* Monsanto seen at breakeven, Mosaic at 35 cts/share
* Seen focusing on coming rebound
NEW YORK, Jan 4 (Reuters) - Seed company Monsanto Co (MON.N) and fertilizer maker Mosaic Co (MOS.N) will be looking to steer investors' gaze to the rebound in agricultural markets and away from the dismal previous quarter when the two companies report results this week.
Markets for corn and wheat have strengthened, and with the global economy returning to sound footing, both companies are likely to highlight the opportunities they have to grow over the coming year.
Still, Wall Street expects Monsanto's latest fiscal quarter to show further further erosion at its herbicide business, which has seen prices cut in half as competition in that market increases.
Analysts are expecting Monsanto to post breakeven results on Wednesday morning for the quarter ended Nov. 30, with a range between a profit of 11 cents per share to a loss of 10 cents, according to Thomson Reuters I/B/E/S. The company earned 98 cents per share a year before.
Farmers in North America will not provide much help yet for the leading producer of genetically modified seeds, but the demand in countries like Brazil is likely to be robust.
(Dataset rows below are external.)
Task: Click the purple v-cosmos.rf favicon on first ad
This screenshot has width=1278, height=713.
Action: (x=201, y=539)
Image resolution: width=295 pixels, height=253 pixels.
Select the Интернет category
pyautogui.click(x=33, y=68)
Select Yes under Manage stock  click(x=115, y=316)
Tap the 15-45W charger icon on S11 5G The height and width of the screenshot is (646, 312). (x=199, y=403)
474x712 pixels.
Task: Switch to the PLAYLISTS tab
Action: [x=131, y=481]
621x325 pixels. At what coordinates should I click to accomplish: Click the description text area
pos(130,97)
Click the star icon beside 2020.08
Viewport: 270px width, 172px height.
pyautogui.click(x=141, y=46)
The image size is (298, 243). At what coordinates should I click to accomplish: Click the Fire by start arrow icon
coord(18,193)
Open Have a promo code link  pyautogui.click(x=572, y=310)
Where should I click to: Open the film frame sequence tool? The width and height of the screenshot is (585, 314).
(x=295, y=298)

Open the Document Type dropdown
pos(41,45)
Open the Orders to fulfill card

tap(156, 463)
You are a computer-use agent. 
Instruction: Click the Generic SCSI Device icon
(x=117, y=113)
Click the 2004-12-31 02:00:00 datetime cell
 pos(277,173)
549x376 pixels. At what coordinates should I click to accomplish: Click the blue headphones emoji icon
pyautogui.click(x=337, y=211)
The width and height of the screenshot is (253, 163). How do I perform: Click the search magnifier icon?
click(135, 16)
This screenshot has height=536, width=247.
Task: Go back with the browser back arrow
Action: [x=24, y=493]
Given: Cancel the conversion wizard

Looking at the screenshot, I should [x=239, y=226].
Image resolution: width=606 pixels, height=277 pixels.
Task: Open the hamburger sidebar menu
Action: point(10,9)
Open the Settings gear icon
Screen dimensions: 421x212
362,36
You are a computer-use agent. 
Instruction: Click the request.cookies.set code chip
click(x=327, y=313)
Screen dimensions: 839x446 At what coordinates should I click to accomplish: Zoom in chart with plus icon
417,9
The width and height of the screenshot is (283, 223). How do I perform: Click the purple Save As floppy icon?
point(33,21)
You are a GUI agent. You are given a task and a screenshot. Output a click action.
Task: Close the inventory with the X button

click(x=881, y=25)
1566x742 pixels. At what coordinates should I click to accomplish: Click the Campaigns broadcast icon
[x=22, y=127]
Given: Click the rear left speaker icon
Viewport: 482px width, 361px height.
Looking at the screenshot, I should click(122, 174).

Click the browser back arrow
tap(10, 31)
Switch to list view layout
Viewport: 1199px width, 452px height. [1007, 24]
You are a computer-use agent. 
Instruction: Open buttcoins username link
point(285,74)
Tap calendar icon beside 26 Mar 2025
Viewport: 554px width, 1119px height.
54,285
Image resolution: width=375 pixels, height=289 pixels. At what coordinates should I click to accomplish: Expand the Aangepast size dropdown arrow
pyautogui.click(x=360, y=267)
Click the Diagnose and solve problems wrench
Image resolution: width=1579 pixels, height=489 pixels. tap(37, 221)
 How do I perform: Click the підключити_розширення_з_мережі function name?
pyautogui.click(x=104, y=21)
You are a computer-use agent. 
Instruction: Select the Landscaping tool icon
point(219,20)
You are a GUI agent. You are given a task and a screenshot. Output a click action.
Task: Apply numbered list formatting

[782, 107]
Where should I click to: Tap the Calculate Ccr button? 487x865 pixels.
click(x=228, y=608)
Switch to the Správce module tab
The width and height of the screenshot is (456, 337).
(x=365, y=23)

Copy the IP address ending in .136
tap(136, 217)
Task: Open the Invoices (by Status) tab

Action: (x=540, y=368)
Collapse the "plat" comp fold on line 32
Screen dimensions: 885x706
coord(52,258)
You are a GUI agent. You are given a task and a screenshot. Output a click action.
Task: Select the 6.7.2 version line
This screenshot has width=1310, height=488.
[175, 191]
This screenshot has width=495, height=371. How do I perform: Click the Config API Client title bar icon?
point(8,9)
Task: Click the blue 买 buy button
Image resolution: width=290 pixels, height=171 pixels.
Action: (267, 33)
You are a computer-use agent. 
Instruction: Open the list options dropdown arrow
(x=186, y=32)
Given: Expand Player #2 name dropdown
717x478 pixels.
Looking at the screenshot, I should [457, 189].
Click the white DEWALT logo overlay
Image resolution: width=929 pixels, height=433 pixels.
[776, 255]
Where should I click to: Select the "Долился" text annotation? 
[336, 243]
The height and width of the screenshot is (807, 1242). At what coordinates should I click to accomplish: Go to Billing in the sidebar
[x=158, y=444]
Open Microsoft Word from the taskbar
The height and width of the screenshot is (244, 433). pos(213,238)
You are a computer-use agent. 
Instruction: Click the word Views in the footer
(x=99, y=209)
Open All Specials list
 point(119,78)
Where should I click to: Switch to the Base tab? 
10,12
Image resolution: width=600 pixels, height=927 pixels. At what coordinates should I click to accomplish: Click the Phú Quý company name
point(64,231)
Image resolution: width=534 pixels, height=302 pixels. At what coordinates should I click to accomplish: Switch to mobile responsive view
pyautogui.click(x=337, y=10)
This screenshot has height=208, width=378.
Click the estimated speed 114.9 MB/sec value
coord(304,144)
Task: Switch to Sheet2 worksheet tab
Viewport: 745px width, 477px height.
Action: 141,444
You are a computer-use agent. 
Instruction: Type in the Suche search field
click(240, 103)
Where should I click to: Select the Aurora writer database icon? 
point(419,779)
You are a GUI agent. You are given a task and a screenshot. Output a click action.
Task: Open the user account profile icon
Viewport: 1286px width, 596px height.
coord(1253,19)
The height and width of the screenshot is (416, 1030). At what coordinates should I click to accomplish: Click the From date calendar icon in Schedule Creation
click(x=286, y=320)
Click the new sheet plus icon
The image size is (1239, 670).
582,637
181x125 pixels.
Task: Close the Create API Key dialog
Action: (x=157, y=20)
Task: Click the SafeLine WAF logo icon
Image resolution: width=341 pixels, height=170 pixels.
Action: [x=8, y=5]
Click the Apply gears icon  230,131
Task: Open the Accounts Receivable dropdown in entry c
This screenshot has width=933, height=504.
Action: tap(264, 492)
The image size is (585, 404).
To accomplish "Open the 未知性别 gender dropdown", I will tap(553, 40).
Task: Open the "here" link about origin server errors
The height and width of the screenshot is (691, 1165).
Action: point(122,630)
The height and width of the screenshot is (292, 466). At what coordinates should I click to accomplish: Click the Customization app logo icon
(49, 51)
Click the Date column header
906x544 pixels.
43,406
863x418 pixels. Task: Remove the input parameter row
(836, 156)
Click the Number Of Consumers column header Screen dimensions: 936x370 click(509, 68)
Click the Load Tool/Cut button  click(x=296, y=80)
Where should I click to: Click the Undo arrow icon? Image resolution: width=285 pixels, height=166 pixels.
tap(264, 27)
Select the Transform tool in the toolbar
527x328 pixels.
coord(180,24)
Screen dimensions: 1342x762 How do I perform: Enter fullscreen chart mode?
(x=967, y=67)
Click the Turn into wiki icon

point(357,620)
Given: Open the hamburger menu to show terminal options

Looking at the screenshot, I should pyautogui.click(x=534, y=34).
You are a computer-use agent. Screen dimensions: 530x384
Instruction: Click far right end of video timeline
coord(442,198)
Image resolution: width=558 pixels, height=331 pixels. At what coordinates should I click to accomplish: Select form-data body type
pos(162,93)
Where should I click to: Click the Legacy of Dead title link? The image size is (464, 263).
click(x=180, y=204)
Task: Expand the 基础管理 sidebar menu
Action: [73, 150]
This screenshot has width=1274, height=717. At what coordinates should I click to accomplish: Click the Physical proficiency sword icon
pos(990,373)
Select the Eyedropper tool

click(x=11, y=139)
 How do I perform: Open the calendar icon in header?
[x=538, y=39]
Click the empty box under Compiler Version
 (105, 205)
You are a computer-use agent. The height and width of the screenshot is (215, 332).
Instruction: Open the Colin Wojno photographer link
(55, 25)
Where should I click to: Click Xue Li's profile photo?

"The (U.S.) harvest was late this year, so many farmers haven't made their purchasing decisions yet," said Chris Shaw, analyst at Ticonderoga Securities.
"The Latin American markets have been pretty good for all the seeds guys," he added.
Monsanto has said it would hike seed prices as much as 10 percent overall in 2010 but keep some of its hybrid seed prices flat for customers unwilling to buy the more expensive genetically modified seeds.
Farmers have long complained about Monsanto's price hikes, and the company is the subject of a U.S. Justice Department probe about allegations it illegally dominates the market. The company has said its price hikes were needed to continue its research and innovations for the agriculture markets.
For Mosaic, rebounding prices for potash and phosphates are an indication that demand was returning to the sector, a welcome relief to the company that saw its sales tumble 66 percent for the quarter ended Aug. 31.
"It's a bad year coming to an end. (The market) will probably pay a lot more attention to their outlook," said Edlain Rodriguez, an analyst at Broadpoint Amtech.
Mosaic, which is likely to record charges for shutting two phosphate plants, is expected to post earnings of 35 cents for its fiscal second quarter, according to Thomson Reuters I/B/E/S, with a range between 20 and 47 cents. That is far below the $1.12 it earned a year earlier.
Potash prices had suffered in 2009 as global demand slumped by 50 percent, and North American farmers are likely to be big buyers this year to try to take advantage of corn and soybean prices.
"Grain prices are still very supportive so the incentives are there," Rodriguez said.
But the recent contract signed by Belarusian Potash Co with Chinese buyers for prices at $350 per metric ton set a floor in the market that should give some support to the market, even if those levels were low historically.